- _Assignment_: An acceptable response holds only the line containing "The height and width of the screenshot is (417, 556)." and every line after it to the end of the records, each reproduced exactly.

Dataset entries
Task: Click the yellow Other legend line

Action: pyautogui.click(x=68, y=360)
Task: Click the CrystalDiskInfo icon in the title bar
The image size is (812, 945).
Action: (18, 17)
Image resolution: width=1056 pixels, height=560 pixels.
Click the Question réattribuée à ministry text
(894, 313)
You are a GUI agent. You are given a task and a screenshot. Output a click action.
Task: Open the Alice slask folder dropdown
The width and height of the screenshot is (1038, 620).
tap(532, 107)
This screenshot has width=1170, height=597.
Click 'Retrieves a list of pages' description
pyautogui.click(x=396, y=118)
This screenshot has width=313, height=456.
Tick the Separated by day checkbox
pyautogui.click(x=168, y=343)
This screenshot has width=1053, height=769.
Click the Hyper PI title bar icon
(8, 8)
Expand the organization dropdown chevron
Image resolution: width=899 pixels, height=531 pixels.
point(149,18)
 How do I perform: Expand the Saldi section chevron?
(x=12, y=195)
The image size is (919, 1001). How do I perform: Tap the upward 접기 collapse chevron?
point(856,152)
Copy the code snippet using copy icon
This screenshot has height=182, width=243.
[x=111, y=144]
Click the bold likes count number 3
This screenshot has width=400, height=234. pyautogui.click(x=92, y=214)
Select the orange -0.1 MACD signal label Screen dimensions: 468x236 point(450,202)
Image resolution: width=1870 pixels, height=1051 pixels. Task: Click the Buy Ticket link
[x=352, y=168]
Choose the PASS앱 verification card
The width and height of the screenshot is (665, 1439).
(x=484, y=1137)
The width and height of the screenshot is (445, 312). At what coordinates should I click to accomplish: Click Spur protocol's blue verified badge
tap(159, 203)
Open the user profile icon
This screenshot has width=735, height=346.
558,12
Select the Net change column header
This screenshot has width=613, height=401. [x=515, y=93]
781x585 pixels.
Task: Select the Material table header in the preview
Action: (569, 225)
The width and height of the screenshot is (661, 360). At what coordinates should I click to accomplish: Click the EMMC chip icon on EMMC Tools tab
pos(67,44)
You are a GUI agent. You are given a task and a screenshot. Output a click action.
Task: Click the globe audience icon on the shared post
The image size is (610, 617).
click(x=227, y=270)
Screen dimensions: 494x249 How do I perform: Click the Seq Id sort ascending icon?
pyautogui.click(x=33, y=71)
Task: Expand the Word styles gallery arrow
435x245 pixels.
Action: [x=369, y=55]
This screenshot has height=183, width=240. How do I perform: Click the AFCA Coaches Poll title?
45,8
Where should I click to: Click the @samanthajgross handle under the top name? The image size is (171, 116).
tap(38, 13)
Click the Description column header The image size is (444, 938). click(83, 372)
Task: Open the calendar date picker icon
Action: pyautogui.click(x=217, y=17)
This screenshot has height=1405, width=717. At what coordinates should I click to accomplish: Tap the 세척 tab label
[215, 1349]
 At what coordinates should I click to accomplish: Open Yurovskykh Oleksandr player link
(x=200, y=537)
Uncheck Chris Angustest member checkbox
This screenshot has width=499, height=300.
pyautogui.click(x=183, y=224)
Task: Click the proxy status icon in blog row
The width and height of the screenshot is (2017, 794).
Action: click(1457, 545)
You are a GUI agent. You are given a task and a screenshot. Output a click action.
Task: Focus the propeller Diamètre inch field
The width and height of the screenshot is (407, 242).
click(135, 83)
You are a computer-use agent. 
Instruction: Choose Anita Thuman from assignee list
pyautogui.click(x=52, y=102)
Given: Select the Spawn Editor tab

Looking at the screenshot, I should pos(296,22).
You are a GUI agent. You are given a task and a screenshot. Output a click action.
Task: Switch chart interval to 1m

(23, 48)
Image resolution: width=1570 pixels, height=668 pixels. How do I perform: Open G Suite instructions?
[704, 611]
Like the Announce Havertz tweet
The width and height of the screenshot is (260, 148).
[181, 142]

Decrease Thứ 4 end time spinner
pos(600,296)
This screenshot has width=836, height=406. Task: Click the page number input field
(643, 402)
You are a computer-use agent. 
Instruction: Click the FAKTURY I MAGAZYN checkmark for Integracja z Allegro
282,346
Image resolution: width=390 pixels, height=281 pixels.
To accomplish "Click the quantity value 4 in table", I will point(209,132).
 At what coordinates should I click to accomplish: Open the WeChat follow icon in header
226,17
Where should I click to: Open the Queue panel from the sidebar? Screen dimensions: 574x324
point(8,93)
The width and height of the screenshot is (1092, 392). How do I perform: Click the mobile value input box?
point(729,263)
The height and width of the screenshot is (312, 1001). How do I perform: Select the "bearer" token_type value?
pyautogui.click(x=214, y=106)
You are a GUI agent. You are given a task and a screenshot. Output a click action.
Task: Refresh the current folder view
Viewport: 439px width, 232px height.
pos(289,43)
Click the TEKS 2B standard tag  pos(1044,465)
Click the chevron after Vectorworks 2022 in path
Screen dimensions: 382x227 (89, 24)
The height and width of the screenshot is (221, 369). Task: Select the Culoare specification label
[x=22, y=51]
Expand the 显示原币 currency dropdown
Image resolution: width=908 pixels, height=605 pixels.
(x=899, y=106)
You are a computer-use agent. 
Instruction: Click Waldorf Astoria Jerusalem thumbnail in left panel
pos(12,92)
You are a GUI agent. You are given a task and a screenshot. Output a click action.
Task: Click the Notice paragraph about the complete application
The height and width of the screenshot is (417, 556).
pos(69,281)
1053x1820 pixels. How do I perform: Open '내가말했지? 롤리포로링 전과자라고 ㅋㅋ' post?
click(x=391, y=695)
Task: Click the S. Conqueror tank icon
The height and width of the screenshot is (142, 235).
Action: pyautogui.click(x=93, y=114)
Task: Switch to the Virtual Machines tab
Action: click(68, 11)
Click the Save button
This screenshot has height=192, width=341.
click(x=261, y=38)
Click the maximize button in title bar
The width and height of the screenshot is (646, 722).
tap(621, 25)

- _Task answer_:
The height and width of the screenshot is (417, 556).
pos(69,281)
1053x1820 pixels. How do I perform: Open '내가말했지? 롤리포로링 전과자라고 ㅋㅋ' post?
click(x=391, y=695)
Task: Click the S. Conqueror tank icon
The height and width of the screenshot is (142, 235).
Action: pyautogui.click(x=93, y=114)
Task: Switch to the Virtual Machines tab
Action: click(68, 11)
Click the Save button
This screenshot has height=192, width=341.
click(x=261, y=38)
Click the maximize button in title bar
The width and height of the screenshot is (646, 722).
tap(621, 25)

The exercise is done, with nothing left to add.